■ TASK OBJECTIVE: Pull every line containing the word "САШЕ" from the records.

■ ENTRIES PROVIDED:
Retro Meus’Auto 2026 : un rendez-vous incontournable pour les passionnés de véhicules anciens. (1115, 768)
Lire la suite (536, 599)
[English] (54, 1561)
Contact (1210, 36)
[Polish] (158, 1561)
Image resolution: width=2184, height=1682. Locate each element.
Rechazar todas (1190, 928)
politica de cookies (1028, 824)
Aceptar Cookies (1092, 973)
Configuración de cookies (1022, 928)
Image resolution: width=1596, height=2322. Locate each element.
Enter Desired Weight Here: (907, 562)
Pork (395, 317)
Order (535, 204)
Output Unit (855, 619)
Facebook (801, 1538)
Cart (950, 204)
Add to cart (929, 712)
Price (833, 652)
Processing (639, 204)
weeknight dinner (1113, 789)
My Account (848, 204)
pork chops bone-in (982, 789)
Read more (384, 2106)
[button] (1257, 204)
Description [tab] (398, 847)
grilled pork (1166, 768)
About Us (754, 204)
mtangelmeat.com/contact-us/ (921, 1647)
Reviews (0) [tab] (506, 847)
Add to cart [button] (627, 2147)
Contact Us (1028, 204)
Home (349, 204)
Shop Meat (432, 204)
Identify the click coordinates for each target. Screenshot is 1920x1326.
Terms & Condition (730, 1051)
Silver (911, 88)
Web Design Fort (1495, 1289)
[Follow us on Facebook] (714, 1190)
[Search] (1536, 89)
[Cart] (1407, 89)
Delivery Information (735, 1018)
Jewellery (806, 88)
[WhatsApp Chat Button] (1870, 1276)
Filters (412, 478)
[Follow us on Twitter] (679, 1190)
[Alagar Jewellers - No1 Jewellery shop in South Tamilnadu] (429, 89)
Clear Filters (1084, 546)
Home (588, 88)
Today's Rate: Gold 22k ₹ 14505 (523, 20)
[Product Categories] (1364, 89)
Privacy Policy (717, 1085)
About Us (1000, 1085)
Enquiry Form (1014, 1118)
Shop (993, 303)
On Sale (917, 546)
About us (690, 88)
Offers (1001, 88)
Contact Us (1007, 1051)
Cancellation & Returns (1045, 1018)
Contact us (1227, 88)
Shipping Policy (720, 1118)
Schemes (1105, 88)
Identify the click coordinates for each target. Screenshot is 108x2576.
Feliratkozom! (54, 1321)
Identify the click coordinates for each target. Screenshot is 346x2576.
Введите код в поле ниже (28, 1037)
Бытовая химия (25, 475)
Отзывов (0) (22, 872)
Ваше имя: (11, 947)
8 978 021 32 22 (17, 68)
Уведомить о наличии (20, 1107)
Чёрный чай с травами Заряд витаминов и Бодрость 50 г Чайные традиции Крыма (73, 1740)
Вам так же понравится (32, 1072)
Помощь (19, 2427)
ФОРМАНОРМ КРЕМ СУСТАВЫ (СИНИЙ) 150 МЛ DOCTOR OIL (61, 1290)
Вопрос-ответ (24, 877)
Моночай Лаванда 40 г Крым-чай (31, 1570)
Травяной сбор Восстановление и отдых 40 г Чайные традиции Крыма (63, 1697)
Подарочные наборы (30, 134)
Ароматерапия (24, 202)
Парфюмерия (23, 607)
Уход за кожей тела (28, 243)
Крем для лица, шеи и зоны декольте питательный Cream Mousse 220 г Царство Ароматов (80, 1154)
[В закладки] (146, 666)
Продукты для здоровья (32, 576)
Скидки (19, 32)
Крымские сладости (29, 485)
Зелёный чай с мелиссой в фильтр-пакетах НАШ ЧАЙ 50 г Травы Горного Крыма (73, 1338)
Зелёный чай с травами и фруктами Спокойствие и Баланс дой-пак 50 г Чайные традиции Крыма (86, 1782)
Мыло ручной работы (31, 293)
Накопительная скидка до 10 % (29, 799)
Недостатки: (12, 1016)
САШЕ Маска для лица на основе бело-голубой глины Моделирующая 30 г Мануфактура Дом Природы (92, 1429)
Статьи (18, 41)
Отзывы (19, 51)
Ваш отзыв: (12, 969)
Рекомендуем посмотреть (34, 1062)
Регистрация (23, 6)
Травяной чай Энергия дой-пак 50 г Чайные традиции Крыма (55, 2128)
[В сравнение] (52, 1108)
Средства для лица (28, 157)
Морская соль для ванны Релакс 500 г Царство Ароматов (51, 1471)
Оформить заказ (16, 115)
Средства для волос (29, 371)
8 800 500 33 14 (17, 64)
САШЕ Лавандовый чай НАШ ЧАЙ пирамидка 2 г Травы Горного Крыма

■ RESPONSE BOX:
САШЕ Маска для лица на основе бело-голубой глины Моделирующая 30 г Мануфактура Дом Природы (92, 1429)
САШЕ Лавандовый чай НАШ ЧАЙ пирамидка 2 г Травы Горного Крыма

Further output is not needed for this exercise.